In her subsequent appeal (Beschwerde) the applicant referred first to

the fact that her passport was no longer valid for which reason the

German Red Cross, which organised the return flights to the Lebanon,

would no longer give her a 'plane ticket.  In addition, she pointed

out in respect of Article 6 of the Basic Law that it was already now

clear that her husband, who was a stateless person, would not be able

to return to the Lebanon, and that the Federal Republic of Germany was

the only country in which the spouses could live together.

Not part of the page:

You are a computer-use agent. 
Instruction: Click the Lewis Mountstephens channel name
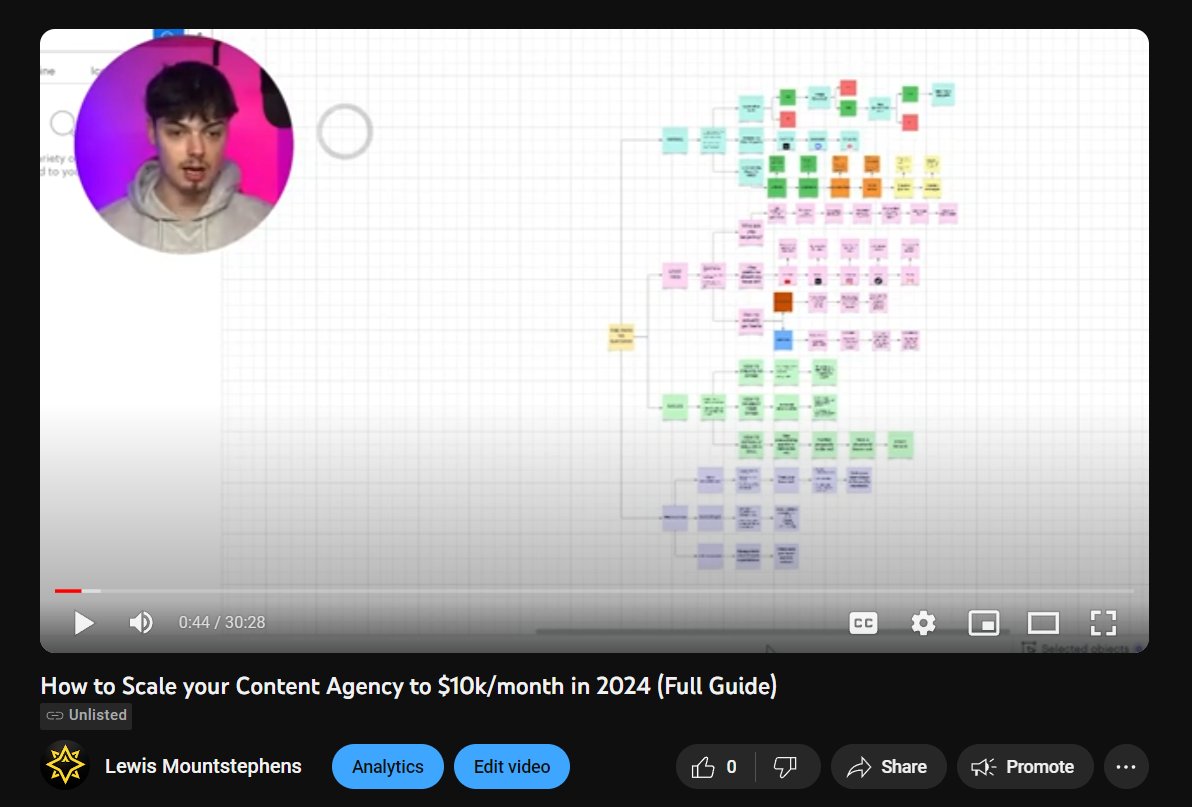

The applicant's appeal was rejected by the Administrative Court of

Appeal (Oberverwaltungsgericht) on 29 August 1986.  The Court regarded

it as irrelevant whether or not the applicant could obtain a 'plane

ticket.  The issue under Article 6 of the Basic Law would only arise

after the asylum proceedings concerning the husband had been

concluded.

COMPLAINTS

1.      The applicant has complained under Article 3 (art. 3) of the

Convention of her imminent expulsion to the Lebanon.  She submits that

as a Shiite she would be regarded by the Amal militia as a traitor

since she has married a Sunnite Palestinian.  As the wife of a

Palestinian, she would be open to attack by all the competing militia,

even if she attempted to stay in a Palestinian camp.  These attacks

would constitute inhuman treatment and might even threaten the

applicant's life.

2.      The applicant has in a subsequent letter to the Commission

also alleged that her expulsion to the Lebanon would permanently

separate her from her husband, who is not entitled to reside in the

Lebanon, and thus infringe her right to respect for family life within

the meaning of Article 8 (art. 8) of the Convention.

PROCEEDINGS BEFORE THE COMMISSION

The application was lodged on 8 October 1986 and registered on

14 October 1986.

On 17 October 1986 the Commission decided in accordance with Rule 42

para. 2 (a) of the Commission's Rules of Procedure to invite the

applicant to submit further information on the application.

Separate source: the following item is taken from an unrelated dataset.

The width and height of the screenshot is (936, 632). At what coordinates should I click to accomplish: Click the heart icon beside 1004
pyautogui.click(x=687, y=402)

The information was provided by the applicant on 29 October 1986.

THE LAW

1.      The applicant complains under Article 3 (art. 3) of the

Convention of her imminent expulsion to the Lebanon.  She submits

that, as the wife of a Palestinian, she would be open to attacks by

competing militia which would constitute inhuman treatment and might

threaten her life.

Article 3 (art. 3) of the Convention forbids, inter alia, inhuman or

degrading treatment and the Commission has consistently held that the

expulsion or extradition of a person could, in certain exceptional

circumstances, involve a violation of Article 3 (art. 3) where there

is serious reason to believe that the person to be expelled or

extradited will be subjected to treatment prohibited by the Article in

the receiving country (see No. 8581/79, Dec. 6.3.80, D.R. 29 p. 48).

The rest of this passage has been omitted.